SOURCE EXCERPT:
□ □ □

From keld@dkuug.dk Fri Sep  4 23:17:39 1992
Received: by dkuug.dk (5.64+/8+bit/IDA-1.2.8)
	id AA23480; Fri, 4 Sep 92 23:17:39 +0200
Date: Fri, 4 Sep 92 23:17:39 +0200
From: Keld J|rn Simonsen <keld@dkuug.dk>
Message-Id: <9209042117.AA23480@dkuug.dk>
To: i18n@dkuug.dk
Subject: Re:  request for feedback on character set identification proposal
Cc: iso10646@jhuvm.bitnet
X-Charset: ASCII
X-Char-Esc: 29

Some comments on character set naming.

I believe the paper from Ju:rgen Bettels is a good starting
point for a very necessesary task.

I have done quite some work on this also, viz. the 
JTC1/SC2/WG2 and JTC1/SC22/WG20 papers I have delivered 
and the RFC 1345 I was the author of.

The scope is about right, as far as I can tell, I have tried
to cover the same (almost) in the above mentioned papers.

Some additional remarks:

I believe SC22 will need for programming language support
character set names like "ASCII", "ISO8859-1" "IBM850"
"UCS2" - that is: tokens that could be used in programming languages
as a way to charactarize strings etc. Several names (aliases)
would be convenient for this, eg "ISO8859-1", "ISO-IR-100",
"IBM819" which could all mean the same encoding.
Is that intended to be covered by the WG3 project?

□ □ □

REQUIRED TASK 1: From the message on character set naming, quote the stretch from "Some comments on" through "the author of.".
REQUIRED TASK 2: Extend the message on character set naming, beginning after its final sentence.

RECORDS:
□ □ □

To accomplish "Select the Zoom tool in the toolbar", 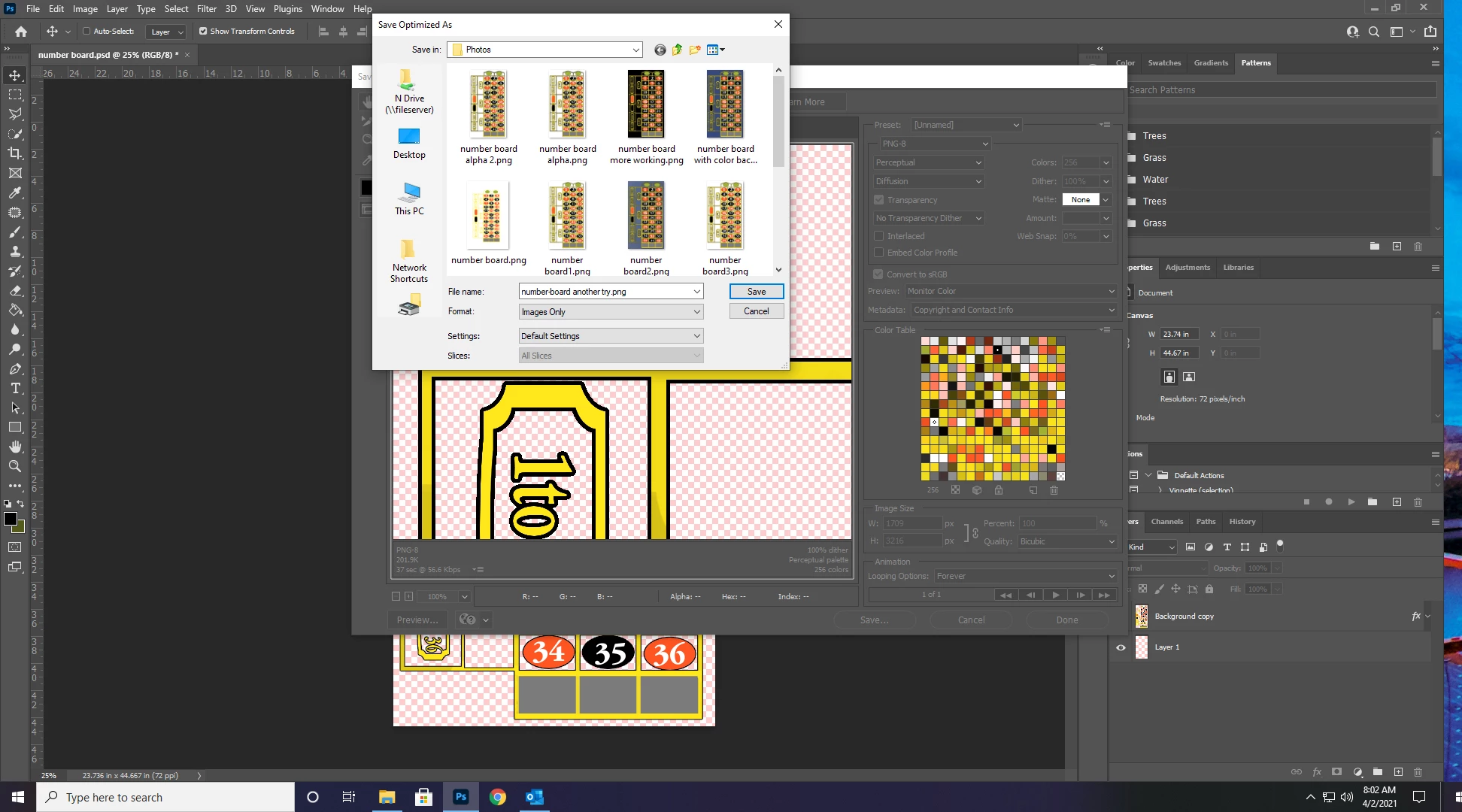I will pyautogui.click(x=15, y=466).
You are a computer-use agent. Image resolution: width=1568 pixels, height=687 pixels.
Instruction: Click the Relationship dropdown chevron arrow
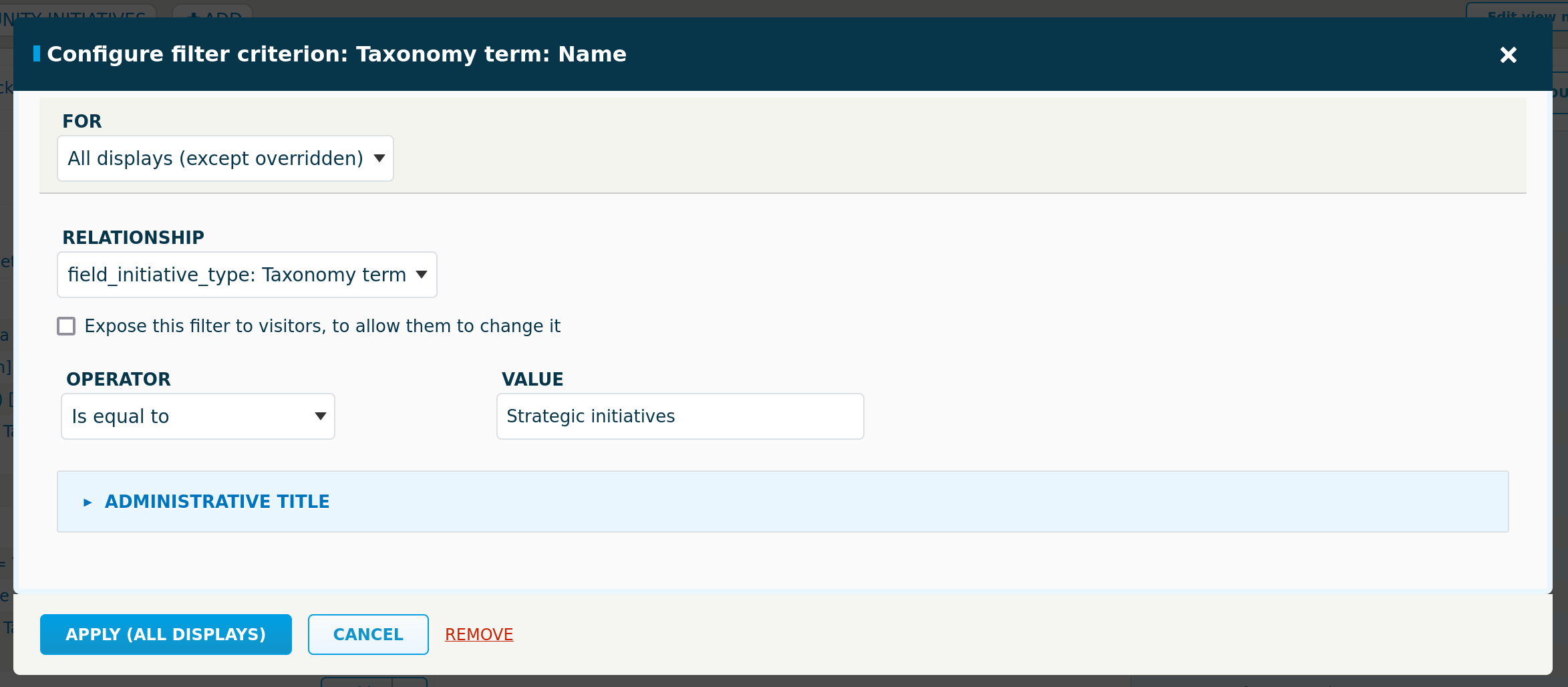pyautogui.click(x=422, y=274)
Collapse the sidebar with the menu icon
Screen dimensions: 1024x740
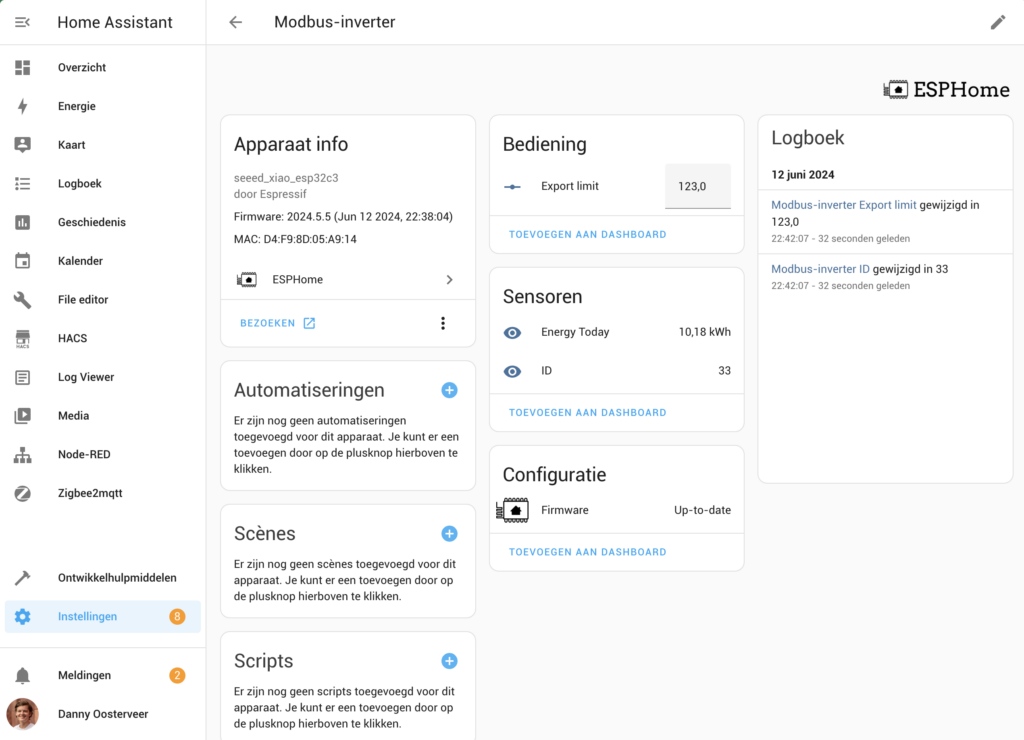[x=22, y=22]
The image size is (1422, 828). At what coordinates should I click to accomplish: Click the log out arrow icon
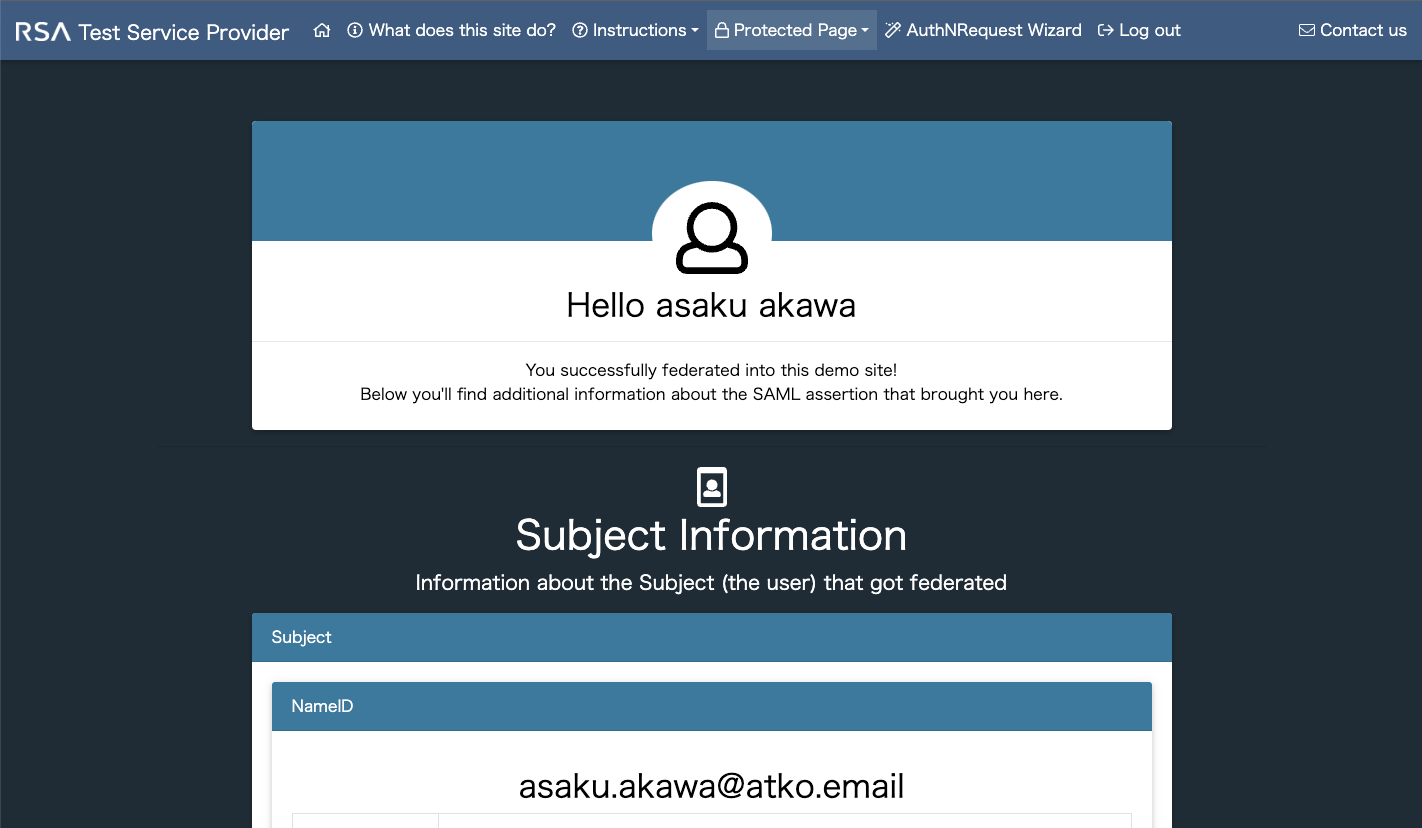[1106, 30]
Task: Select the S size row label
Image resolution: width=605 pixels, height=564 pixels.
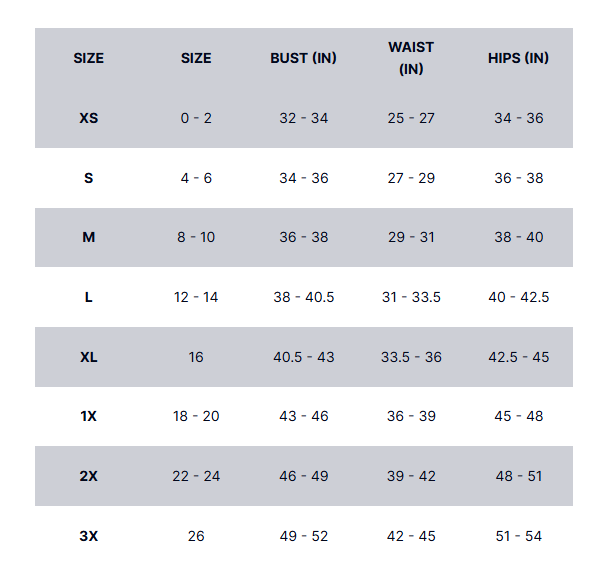Action: tap(89, 178)
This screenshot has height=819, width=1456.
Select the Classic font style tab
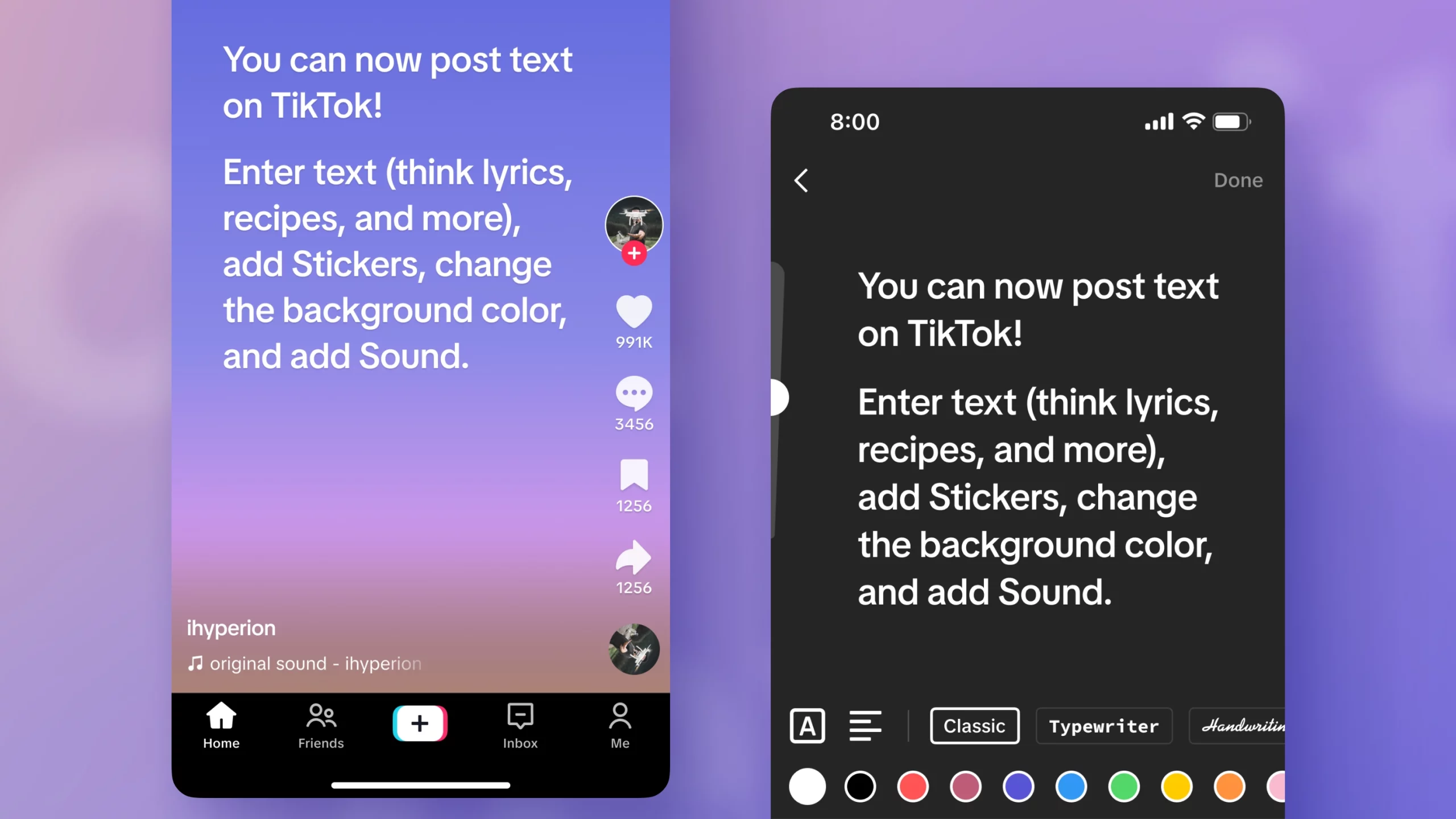(975, 726)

□ □ □

OUTPUT 1:
Some comments on character set naming.

I believe the paper from Ju:rgen Bettels is a good starting
point for a very necessesary task.

I have done quite some work on this also, viz. the 
JTC1/SC2/WG2 and JTC1/SC22/WG20 papers I have delivered 
and the RFC 1345 I was the author of.

OUTPUT 2:
Also I believe that names covering more than one registration
in the ISO 2375 registry will be needed. Eg "ISO8859-1"
covers registration 6 and 100 and a C0 and C1 control set,
in total 4 2375 registered sets. For convenience it should be possible
to refer this under one name. The same goes for eg. the different
Japanese encodings, where explicit shifts between character
sets (SO/SI) may occur.

In SC22, POSIX is doing specifications of character sets in "charmaps"
and a registry of charmaps are on the agenda of SC22/WG15 and
SC22/WG20. Charmap format is specified in ISO/IEC DIS 9945-2:1992
This should be consistent with the new work from WG3. 

It would be very convenient if the new registry could be provided
on-line, eg as a Directory (X.500) service, and via FTAM and FTP.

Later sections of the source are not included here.